It's difficult to get precise numbers on our non-defense cybersecurity spend (which is a problem in itself) but most estimates place the number between $65-70 billion annually.
It’s debatable that even this number is adequate. China’s Digital Silk Road strategy is officially funded at $1.4 trillion over 5 years, or roughly 6 times the USA’s estimated cyber spend – and that’s just China. Add to that number the investments of our other major adversaries – Russia, Iran, North Korea, and a vast integrated cyber-criminal network, and it's clear the USA is being vastly out spend by our adversaries. This is one explanation for why the World Economic Foundation estimates the annual economic loss from cyber-attacks is roughly $10 trillion.
As we move into an era where government spending will be scrutinized more than ever, the need to have a sophisticated way of assessing the worth of our spending, including that in cyber defense, is paramount.
Unfortunately, notwithstanding the massive current cyber budget, we do not have a sophisticated macroeconomic model that we can use to assess the utility and effectiveness of current – let alone future needed – cybersecurity spending.
Ironically, cybersecurity routinely ranks as one of our nation’s largest areas of risk, yet it is virtually the only area of risk for which we do not have a sophisticated model to assess our spending’s impact and cost effectiveness.
In virtually every other area of risk analysis – financial risk, geopolitical risk, environmental risk, even weather, there is not only a sophisticated model to guide policy analysis and spending effectiveness but there are typically multiple models.
Cybersecurity is the only major area of risk for which we have no such models, meaning we really don’t know if the $70 billion we are spending annually on cybersecurity is worth it or if our tractional programs need to be rethought and reformed.
As devastating as natural events, like fires are, we actually have models that can tell us how best to know to fight and maintain them. They are, in the grand scheme of things, fairly predictable given proper variable (e.g. wind) analysis. Analyzing cyber risk is far more complex. In cyber we are dealing with conscious, well-funded, and intentional actors. The attack community uses sophisticated tools, including AI, to analyze our vulnerabilities and create multi-stage and often intentionally stealthy attack methods.
Rather than relying on a well thought out analysis of technical, economic, and strategic variables to empirically analyze cyber risks and develop cost effective solutions our approach – for over 20 years – has been to bring in a group of individual “experts” (often vendors with products to sell) and ask their opinions.
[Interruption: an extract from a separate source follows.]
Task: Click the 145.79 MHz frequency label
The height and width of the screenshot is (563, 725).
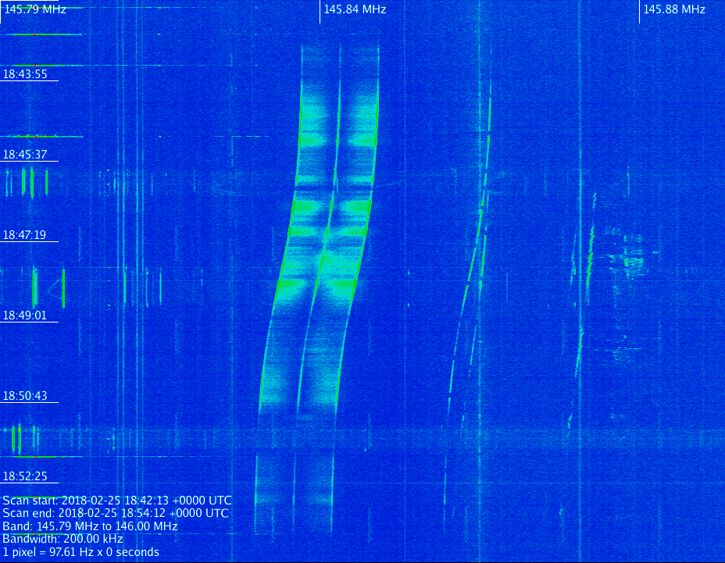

The bottom line to this remarkably unsophisticated method to assess sophisticated cyber risk has been a constant retread of outdated prescriptions such as the use of unverified – indeed untested – regulations and frameworks coupled with reporting requirements.
Einstein probably never said it, but it is no doubt true. Doing the same thing over and over again and expecting different results is the definition of insanity.
Moreover, as the recent CrowdStrike incident has taught us, our cyber risk is not limited to managing cyber-attacks. We now know that unintentional accidents, like CrowdStrike, can create massive systemic impacts on our cyber systems. There is virtually no substantial research on the growing issue of systemic cyber events which are an entirely different species of risk as compared to the traditional attacks.
Several years ago, Oliver Hart, who won the Noble Prize in Economics, and his colleagues -- the Prysm Group -- proposed to CISA that they fund the creation of the first macroeconomic model for cybersecurity. The estimated cost would be $1 million dollars to develop the model – so we can begin to properly analyze our $70 billion spend. CISA never acted on the request.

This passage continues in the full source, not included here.